Esnek kur sistemi yerine dalgalı kur sistemi, serbest değişken kur sistemi, yüzen kur sistemi gibi deyimler de kullanılabilmektedir. Esnek kur sisteminde döviz piyasası dengesi arz ve talep işleyişine bırakılmıştır. Buna göre esnek döviz kurları sisteminde; döviz kuru, piyasadaki döviz arz ve talebinin kesişmesiyle oluşmaktadır. Arz ve talep değişimleri kurları da değiştirdiği için, esnek döviz kuru sisteminde her an iniş ve çıkış yaşanabilmektedir (Seyidoğlu, 2003: 365).
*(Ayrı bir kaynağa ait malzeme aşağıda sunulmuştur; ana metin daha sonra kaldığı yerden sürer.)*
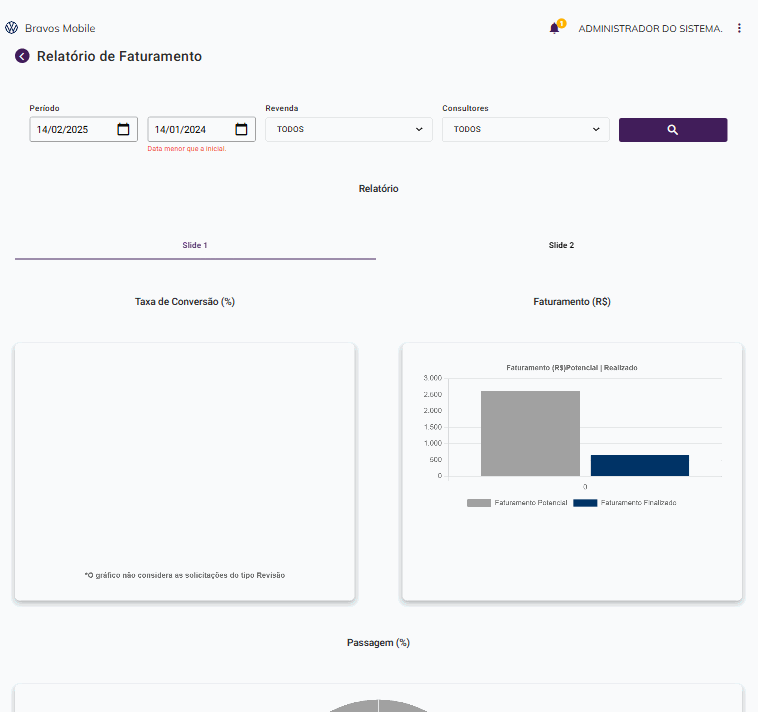Click the notification count badge

tap(562, 22)
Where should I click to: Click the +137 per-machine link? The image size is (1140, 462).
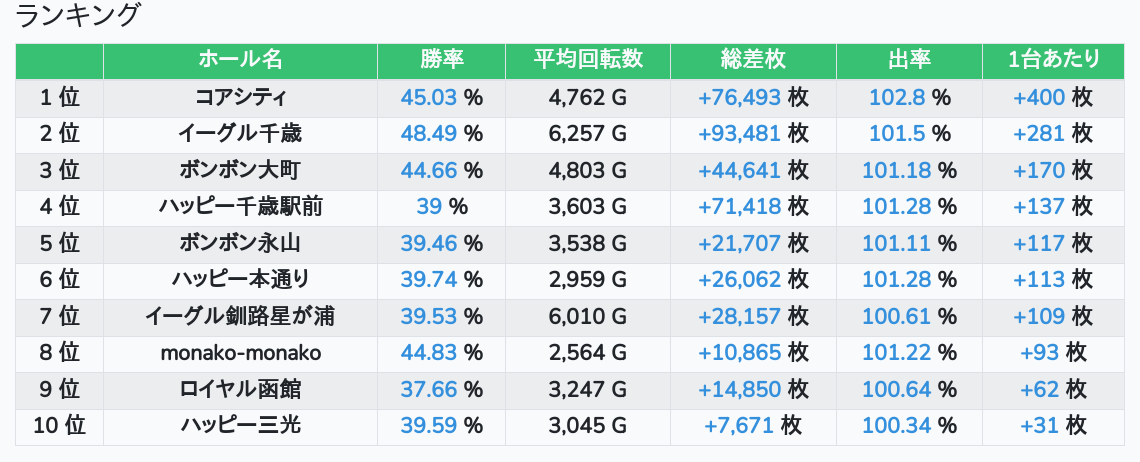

Ülkeler ekonomilerini dış şoklardan korumak ve bağımsız bir yurtiçi ekonomi politikası uygulayabilmek için esnek bir kur sistemine ihtiyaç duymaktadırlar. Esnek kurlarda hedeflenebilir bir yol takip edilmelidir. Eğer aniden yukarı veya aşağı hareket ederlerse; istikrarlı bir yurt içi ekonomi politikası takip etmekte zorlanarak, dışsal olaylardan ekonominin dalgalanan bir büyüme ve enflasyon içine itilmesi kaçınılmaz hale gelecektir (Walter, 2002: 361).
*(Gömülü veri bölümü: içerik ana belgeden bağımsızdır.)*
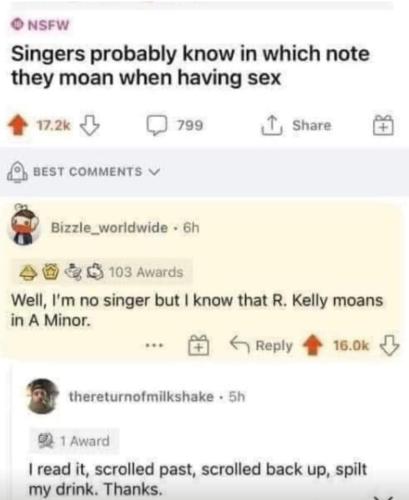This screenshot has height=500, width=409.
Task: View the 103 Awards badge row
Action: pos(102,272)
Esnek döviz kuru savunucuları bu sistemin ödemeler bilançosu dengesinin sağlanmasında sabit döviz kuru sisteminden daha etkin olduğunu ileri sürerler. Ayrıca esnek kur sisteminin ödemeler bilançosu dengesinin değişmesi durumunda otamatik olarak dengeye gelmesini sağladığını savunurlar, bu durumda da ülkenin herhangi bir alım satım müdahelesi olmadığı için döviz rezervlerinde azalış söz konusu olmadığı görüşündedirler. Ayrıca ülkelerin sabit döviz kuru sisteminde ödemeler dengesi bozulduğunda dengeyi sağlamada isteksiz ve yavaş davranmaları istikrar bozucu bir spekülasyona neden olmktadır. Esnek kur sisteminde ülke dış dengeyle ilgilenmeden iç dengeye yönelik politikaları serbestçe kullanabilmektedir (Parasız, 1996: 10).

24

Esnek kur sisteminde piyasa müdahelesi olmadığı için ülkelerin bir döviz rezervi tutma zorunluluğu yoktur. Esnek döviz kurunda spekülaosyon istikrar bozucu boyutta olmaktadır. Bir başka anlatımla devalüasyon şeklinde bir büyük değişikliğin olacağını hisseden spekülatörler söz konusu parayı satarak revalüe olan parayı satın almak isterler. Bu durum istikrar bozucu bir spekülasyon durumu oluşmasını sağlar (Parasız, 1996: 11).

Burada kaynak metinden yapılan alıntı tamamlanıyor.